Por dos años duró la campaña en el sur. Dos duros y miserables años en los que primero Renly Baratheon fue asesinado, y Altojardín se unio brevemente a los Lannister. Dos años en los que Willas Tyrell traicionó a los Lannister tras la muerte de su hermana. En los que Dorne sorprendió a todos cuando los hombres del desierto llegaron por mar a Desembarco del Rey -y nadie sabe como es que no encontraron a la flota de Stannis Baratheon en el camino- y saquearon la ciudad. En los que Daenerys Targaryen se vio obligada a permanecer en Essos para enfrentar a una gran coalicion que se erigió en su contra, y Aegon Targaryen se vio obligado a unirse al mas inesperado aliado para hacerse con un ejercito lo suficientemente grande para invadir Poniente.

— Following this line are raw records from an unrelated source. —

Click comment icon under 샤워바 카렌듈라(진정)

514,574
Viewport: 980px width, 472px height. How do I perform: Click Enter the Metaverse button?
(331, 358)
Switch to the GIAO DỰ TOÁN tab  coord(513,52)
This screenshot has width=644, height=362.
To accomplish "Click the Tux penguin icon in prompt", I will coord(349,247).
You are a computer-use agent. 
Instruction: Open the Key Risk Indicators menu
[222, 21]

El Norte habia ganado su libertad, y las tierras de los Rios. La linea de Tywin Lannister se habia extinguido, y Un Dragon Rojo se sentaba sobre el Trono de Hierro. Pero esto no fue gratis.

Así como los recuerdos de victorias resonaban por los pasillos de Invernalia, tambien los de aquellos que murieron, y los de aquellos que se encontraban en el sur.

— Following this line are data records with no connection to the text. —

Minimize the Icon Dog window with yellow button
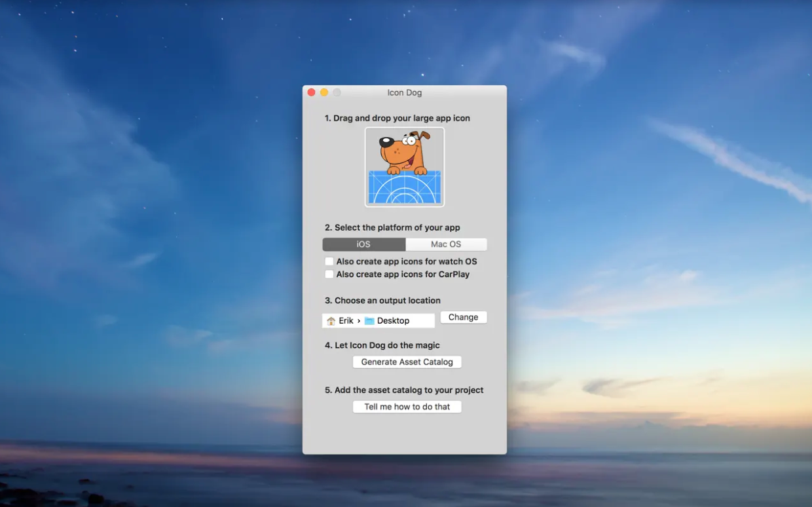Screen dimensions: 812x507 (324, 92)
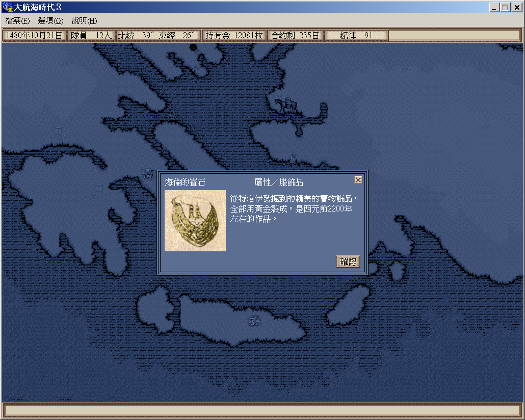The height and width of the screenshot is (420, 525).
Task: Click the town marker left of dialog
Action: [148, 174]
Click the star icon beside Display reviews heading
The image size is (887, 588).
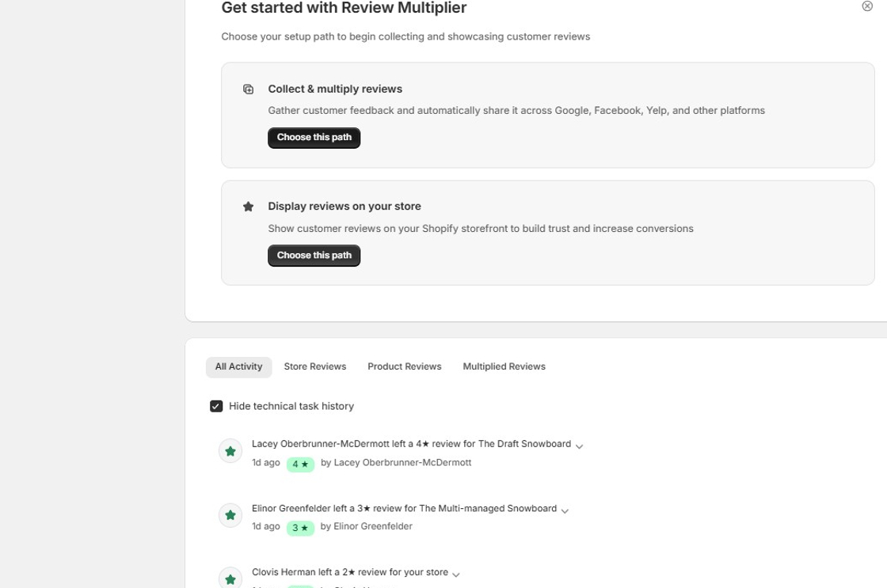click(249, 206)
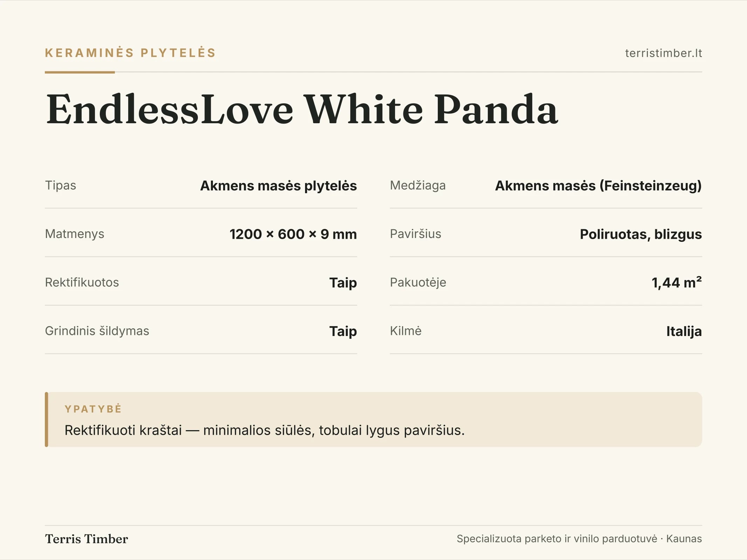
Task: Click the Taip value for Rektifikuotos
Action: [x=343, y=283]
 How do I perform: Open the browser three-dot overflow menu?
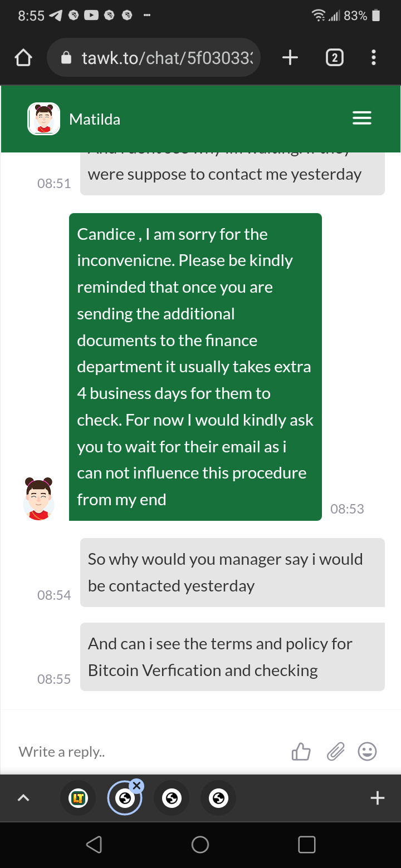coord(373,57)
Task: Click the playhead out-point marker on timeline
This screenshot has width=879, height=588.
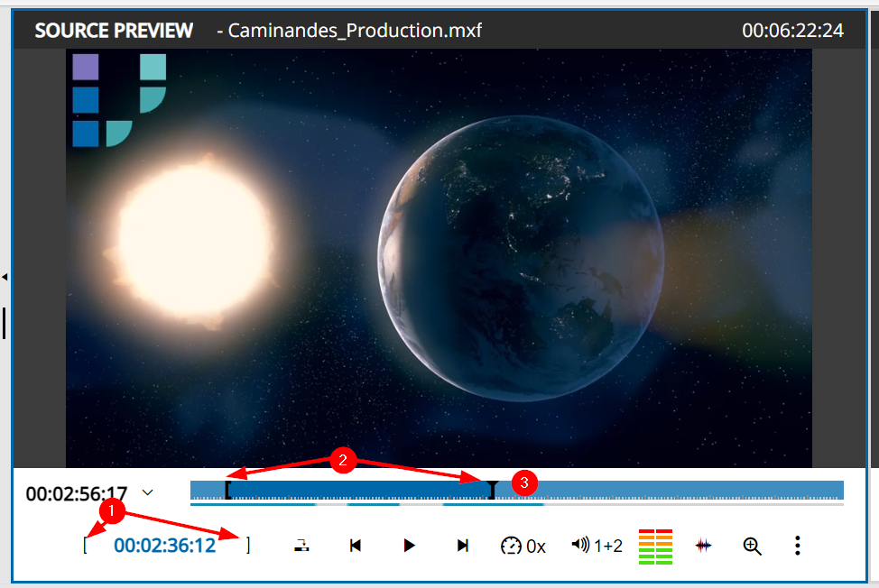Action: click(x=491, y=490)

Mientras los tres entraron a Invernalia, Robb fue a su solar. Cartas de Altojardin y Desembarco le esperaban. Rickon le siguió, ya que habia tambien cartas para el. Esto dejó a Jon solo en el patio de armas. Al menos hasta que lo llamaron.

"Hay algo para ti... algo grande..."

Al escuchar eso, Jon fue al solar, una carta con el sello de Edrick Dayne, y algo que parecia una Espada.

Por supuesto, Jon ya no era el Bastardo de Invernalia. Al final de la guerra, el era Jon Stark, señor del Fuerte Negro en las tierras del Nuevo Regalo. Así que se extañó al ver la carta. Esta decía:

"Jon.

Ahora se que somos primos. Y siendo esto así, creo que tu eres el más adecuado para tener esto. Es tuya, pero por favor haz que la devuelvan a Starfall antes de morir.

Tu amigo.

Edrick Dayne, Señor de Starfall y el Torrentino."

Hacia bastante tiempo que no hablaban. Jon aún recordaba su encuentro en el Ojo de los dioses, cuando el Norte fue a negociar la paz con Aegon Targaryen y con Dorne, dos años despues de aquella otra carta. Y en esa epoca, habia parecido tan irrelevante mencionar a sus padres, que al irse, Edrick Dayne no sabía de su parentezco.

Lentamente Jon tomó la espada, y la hoja blanca como leche fue revelada.

Igual que su padre, Jon sería la Espada de la Mañana.

Jon Stark, Señor del Fuerte Negro, y ahora Espada de la Mañana sonrió. Seguro que en algun lugar, sus padres lo miraban y sonreian.